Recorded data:
--
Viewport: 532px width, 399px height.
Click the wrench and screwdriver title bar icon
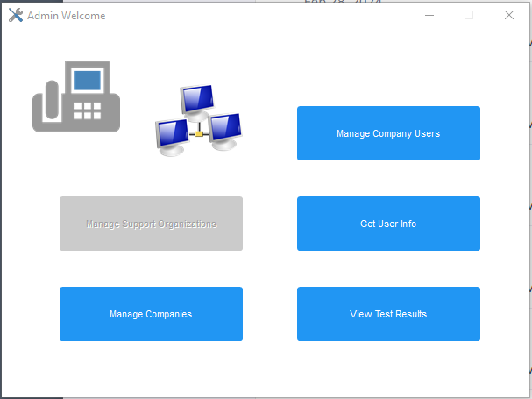15,15
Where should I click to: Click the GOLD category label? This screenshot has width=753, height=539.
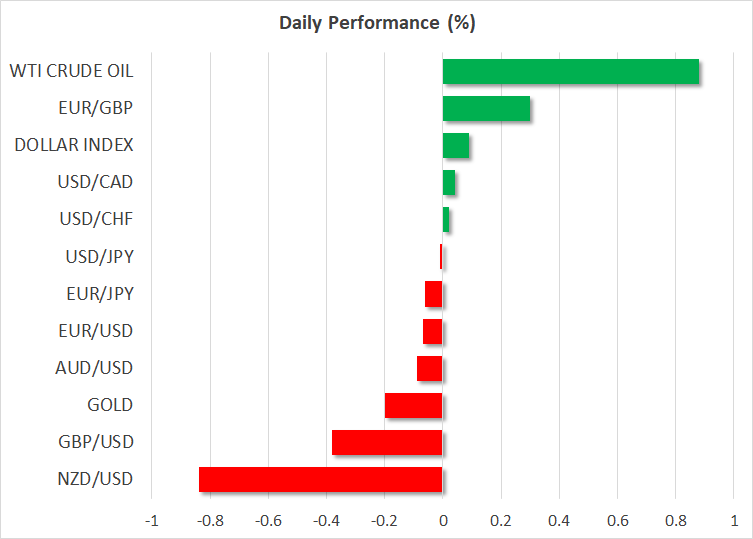[x=111, y=405]
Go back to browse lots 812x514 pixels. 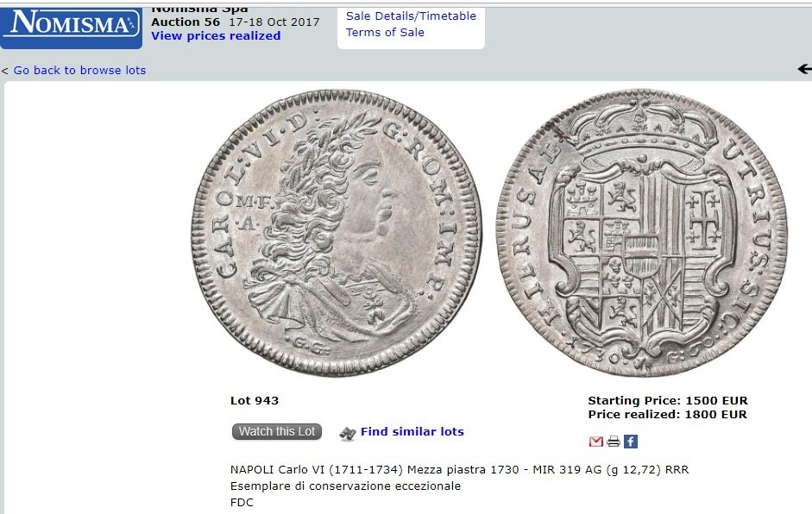[79, 70]
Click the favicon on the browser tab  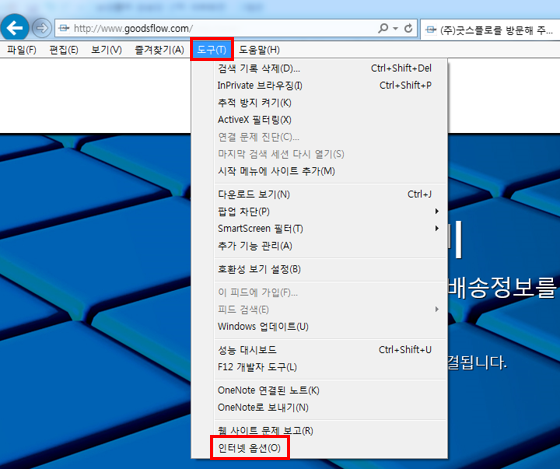point(431,30)
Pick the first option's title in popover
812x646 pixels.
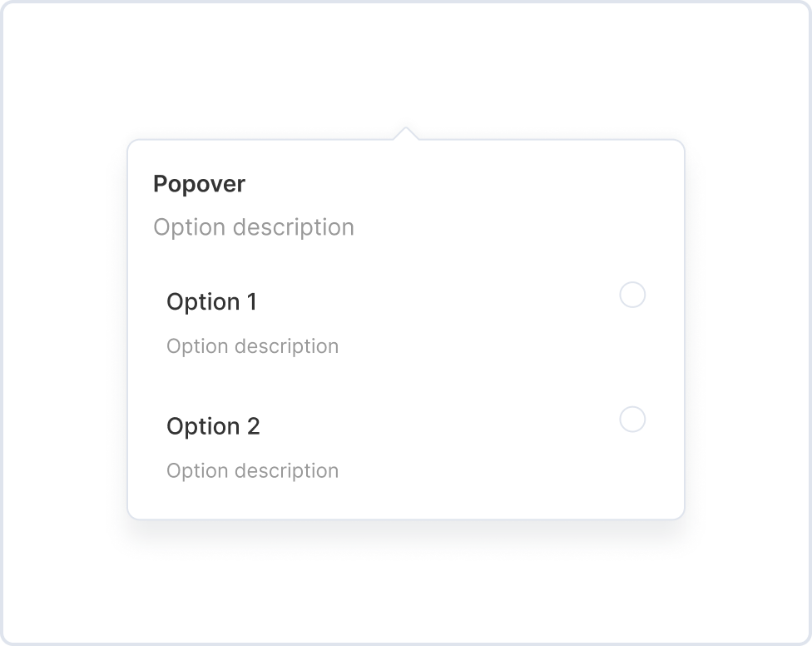point(211,301)
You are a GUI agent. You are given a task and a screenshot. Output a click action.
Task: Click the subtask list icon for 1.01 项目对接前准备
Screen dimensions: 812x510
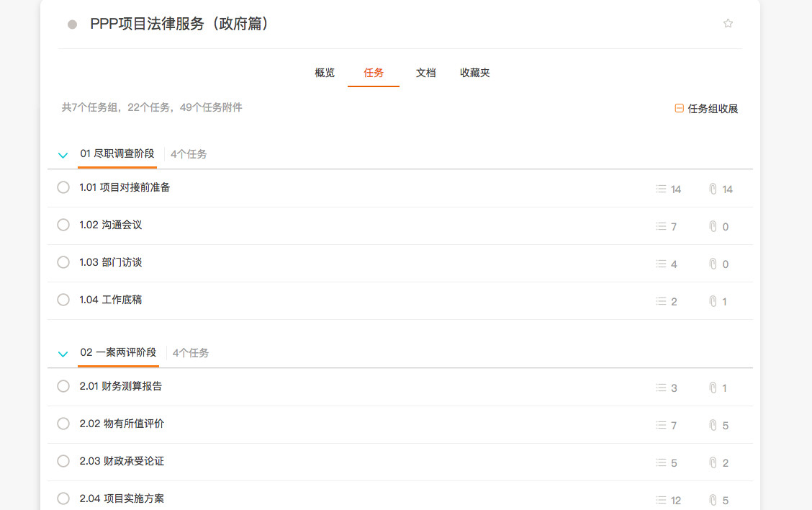[x=661, y=189]
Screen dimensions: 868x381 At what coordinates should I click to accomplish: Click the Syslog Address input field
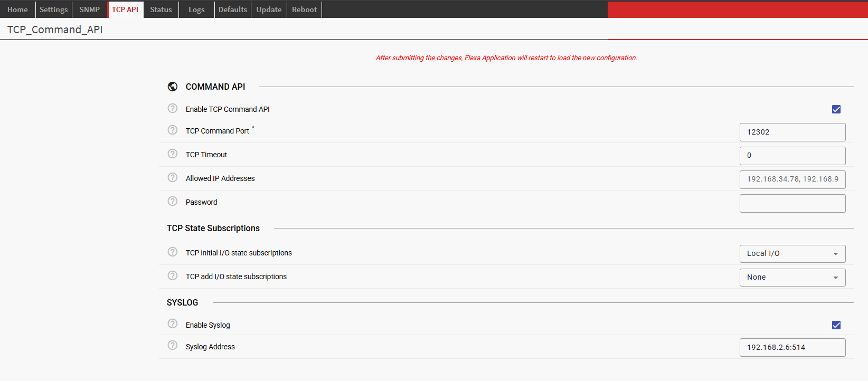click(792, 347)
--
WHAT TO DO: Reproduce the span beginning at the line with "Screen dimensions: 868x381" and ending at the last line of the entries above, inclusive, exactly as it stands. Exclude the pictures.

WRITTEN ANSWER:
Screen dimensions: 868x381 At what coordinates should I click to accomplish: Click the Syslog Address input field
click(792, 347)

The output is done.